How publishers can take advantage of machine learning

As the publishing world continues to face new challenges amidst the shift to digital, news media and publishers are tasked with unlocking new opportunities. With online news consumption continuing to grow, it’s crucial that publishers take advantage of new technologies to sustain and grow their business. Machine learning yields tremendous value for media and can help them tackle the hardest problems: engaging readers, increasing profits, and making newsrooms more efficient. Google has a suite of machine learning tools and services that are easy to use—here are a few ways they can help newsrooms and reporters do their jobs

1. Improve your newsroom's efficiency 

Editors want to make their stories appealing and to stand out so that people will read them. So finding just the right photograph or video can be key in bringing a story to life. But with ever-pressing deadlines, there’s often not enough time to find that perfect image. This is where Google Cloud Vision and Video Intelligence can simplify the process by tagging images and videos based on the content inside the actual image. This metadata can then be used to make it easier and quicker to find the right visual.

2.  Better understand your audience

News publishers use analytics tools to grow their audiences, and understand what that audience is reading and how they’re discovering content. Google Cloud Natural Language uses machine learning to understand what your content is about, independent of a website’s section and subsection structure (i.e. Sports, Local, etc.) Today, Cloud Natural Language announced a new content classifier and entity sentiment that digs into the detail of what a story is actually about. For example, an article about a high-tech stadium for the Golden State Warriors may be classified under the “technology” section of a paper, when its content should fall under “technology” and “sports.” This section-independent tagging can increase readership by driving smarter article recommendations and provides better data around trending topics. Naveed Ahmad, Senior Director of Data at Hearst has emphasized that precision and speed are critical to engaging readers: “Google Cloud Natural Language is unmatched in its accuracy for content classification. At Hearst, we publish several thousand articles a day across 30+ properties and, with natural language processing, we're able to quickly gain insight into what content is being published and how it resonates with our audiences."

3. Engage with new audiences

As publications expand their reach into more countries, they have to write for multiple audiences in different languages and many cannot afford multi-language desks. Google Cloud Translation makes translating for different audiences easier by providing a simple interface to translate content into more than 100 languages. Vice launched GoogleFish earlier this year to help editors quickly translate existing Vice articles into the language of their market. Once text was auto-translated, an editor could then push the translation to a local editor to ensure tone and local slang were accurate. Early translation results are very positive and Vice is also uncovering new insights around global content sharing they could not previously identify.

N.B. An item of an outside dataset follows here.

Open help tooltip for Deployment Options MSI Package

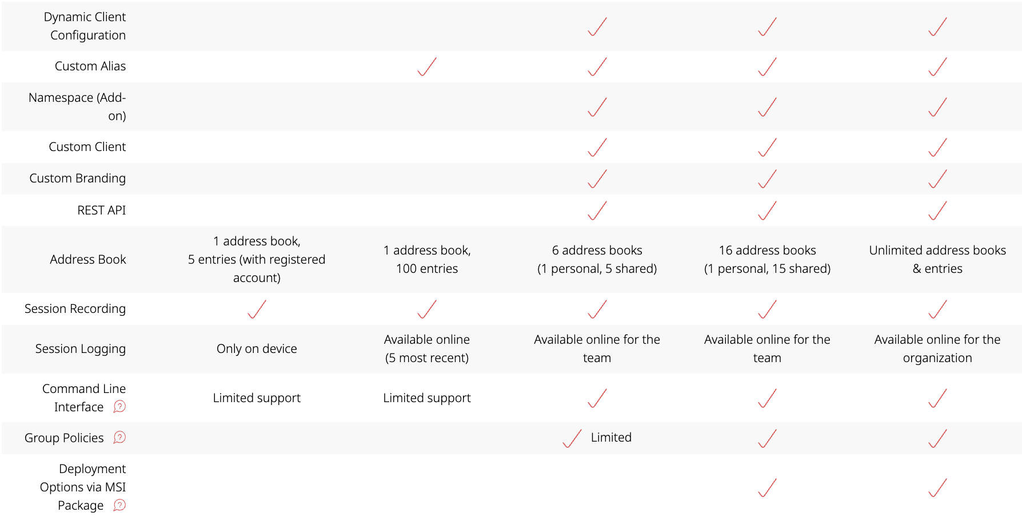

DB Corp, India’s largest newspaper group, publishes 62 editions in four languages and sells about 6 million newspaper copies per day. To address its growing customers and its diverse readership, reporters use Google Cloud Translation to capture and document interviews and source material for articles, with accuracy rates of 95 percent for Hindi alone.

4. Monetize your audience

So far we’ve primarily outlined ways to improve content creation and engagement with readers, however monetization is a critical piece for all publishers. Using Cloud Datalab, publishers can identify new subscription opportunities and offerings. The metadata collected from image, video, and content tagging creates an invaluable dataset to advertisers, such as audiences interested in local events or personal finance, or those who watch videos about cars or travel. The Washington Post has seen success with their in-house solution through the ability to target native ads to likely interested readers. Lastly, improved content recommendation drives consumption, ultimately improving the bottom line.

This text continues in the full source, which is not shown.